Site hosted by Angelfire.com: Build your free website today!

Schindler's List

Schindler's List Paper

I learned that there was a lot more to the Holocaust than the number 6 million. There was a lot of pain and suffering involved. I used to think that Hitler just decided to round up the Jews one day and systematically eliminate them. I learned there was a long (for Jews at least) prologue of instilling fear, destroying their hope, giving them horrid living conditions, and otherwise breaking them down mentally and physically. I also learned some Germans didn't sit idly by and let the Nazis do their dirtywork, but some fought it - like Schindler.
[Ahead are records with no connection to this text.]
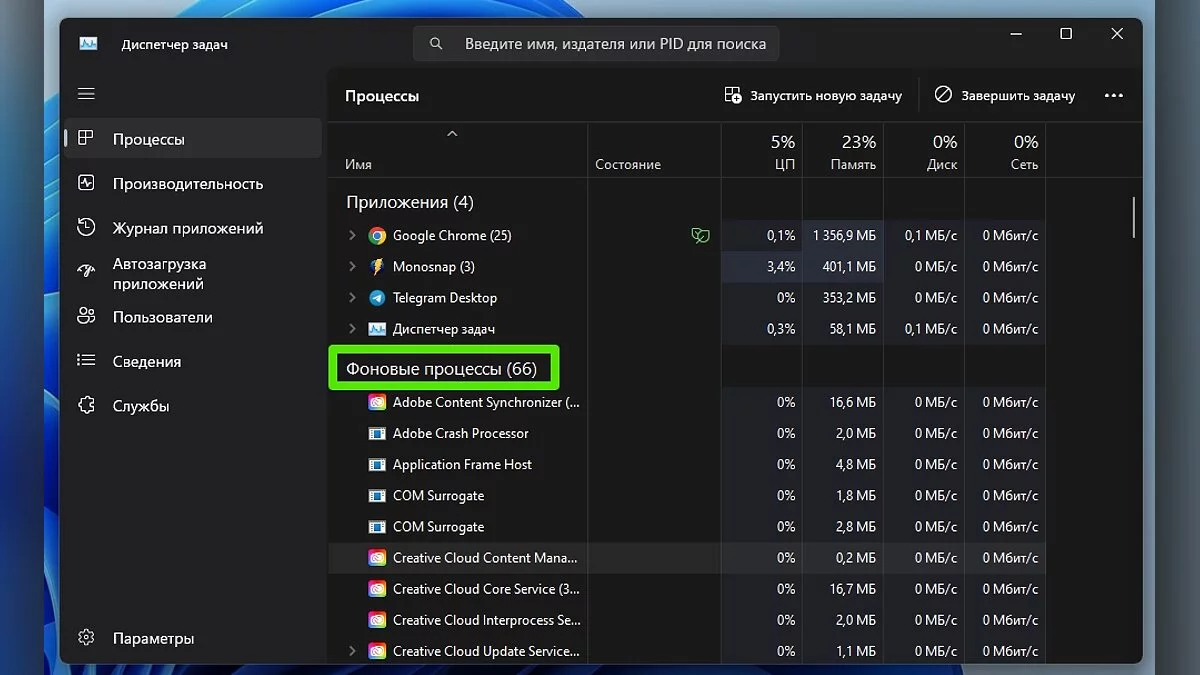Open the three-dot more options menu
The height and width of the screenshot is (675, 1200).
click(1114, 96)
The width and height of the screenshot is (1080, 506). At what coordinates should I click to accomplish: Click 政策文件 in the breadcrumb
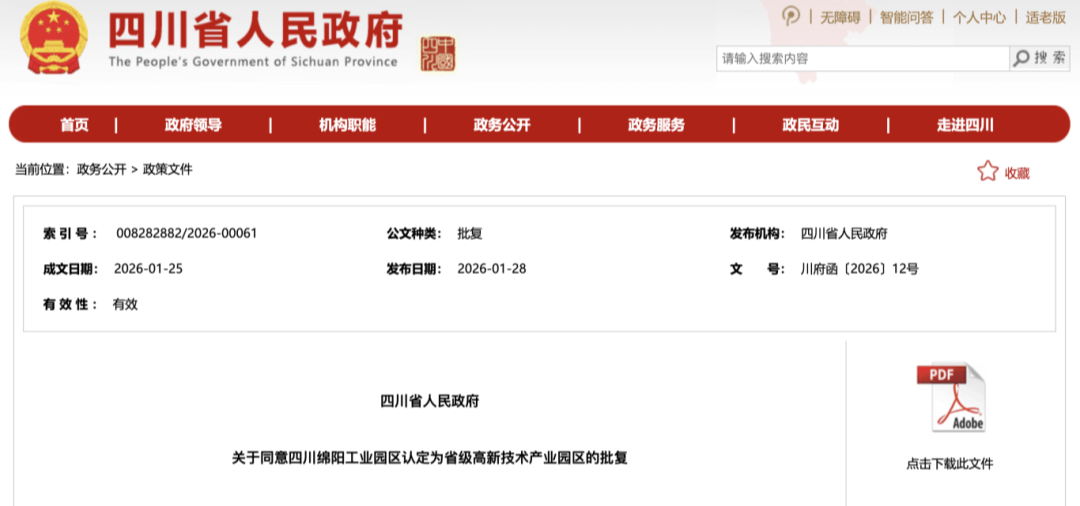tap(167, 170)
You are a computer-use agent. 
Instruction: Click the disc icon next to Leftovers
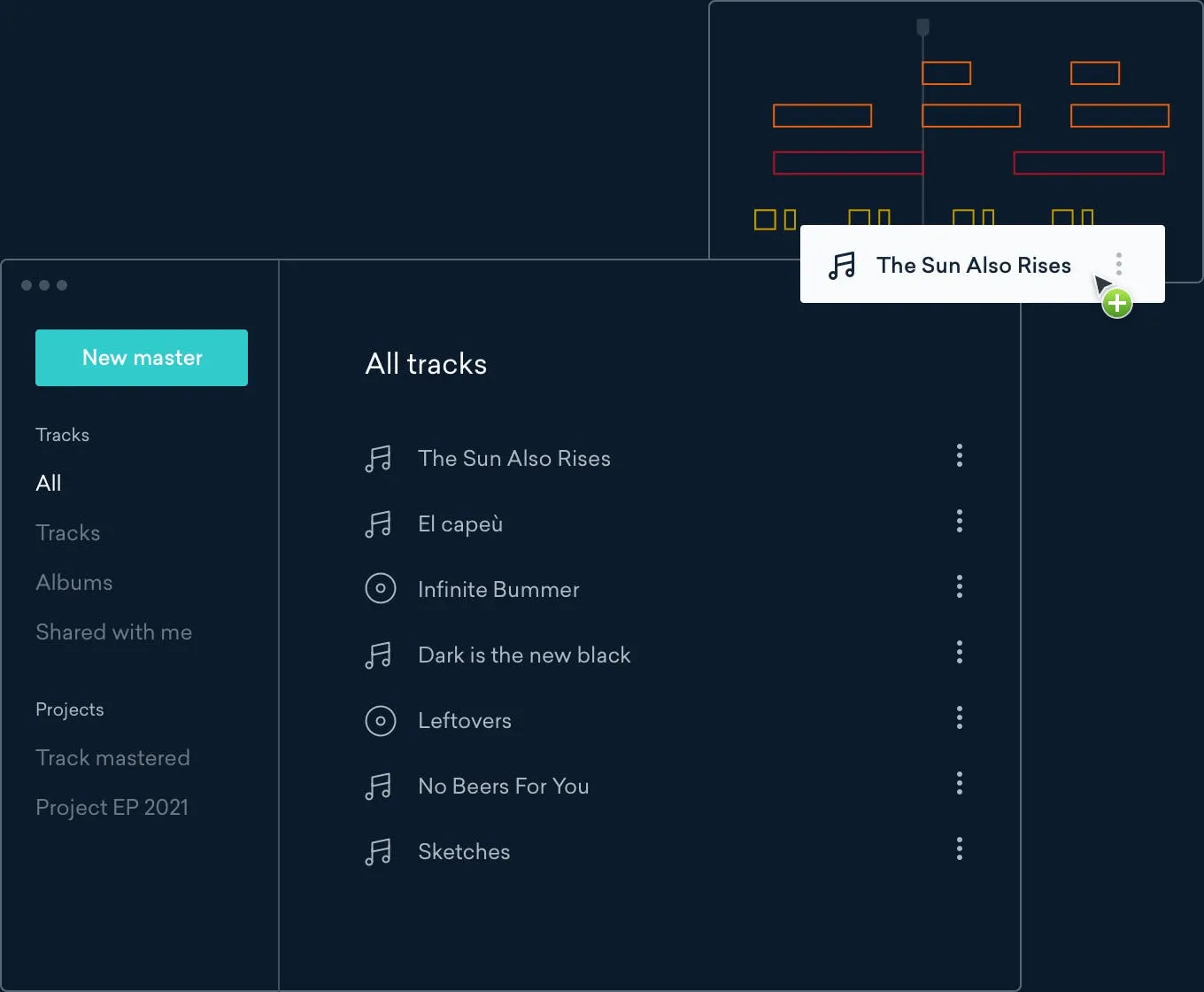(381, 721)
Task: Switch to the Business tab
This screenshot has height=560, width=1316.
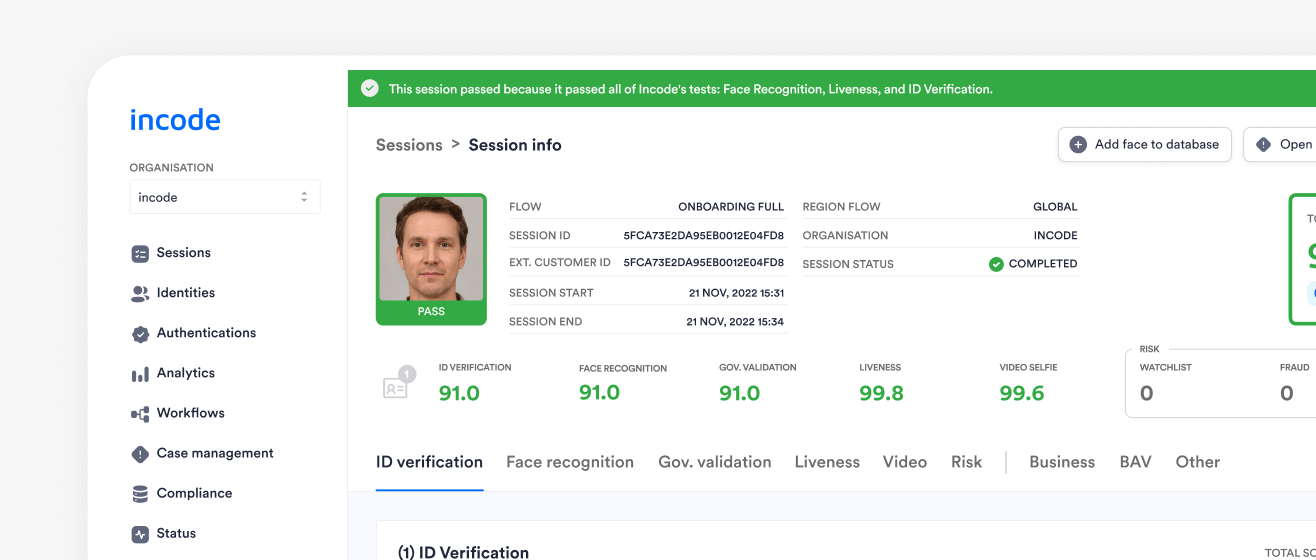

I thought the important scenes were when the Jews were separated into workers and death camp prisoners, when the girl in the red coat was carted by, and when Schindler finally broke down at the end. The first scene I mentioned is when the Jews at the labor camp are stripped, prodded into lines, made to run by "doctors" who only glance at them before deciding if they would live or die. This shows how the Nazis treated Jews worse than animals - the animals who didn't pass wouldn't be sent to concentration camps. When the girl in the red coat went past to be put on the pyre it was the first dead Jew that Schindler recognized, and it was an harmless, little girl. That shook him up pretty badly - enough to spend his life-savings saving over 1,000 Jews. And at the end of the movie, when he's saying goodbye to Stern, he finally lets it all go and cries. He just couldn't deal with the fact that he couldn't save all his workers from death, even though he did so much. The Nazi regime's evils managed to break down even it's own followers.

Schindler was just a guy who wanted to make money, and who was good at getting people on his side, but not so hot at managing. By happenstance he found a Jewish accountant for his business, and eventually he became emotionally tied to the Jews. This chain of events makes him an unlikely hero, but a hero nonetheless.

This movie was a great portrayal of WWII from the inside. Most other WWII movies deal with Allied or Axis commanders out in the field, but this turned the tables and it was very informative in that respect. It was also emotionally moving, but I wish we'd seen it all at once. If we hadn't broken it up over a week it would've been more powerful I think. The black and white was a bit boring at the start, but once the plot drew you in it worked better than color could have.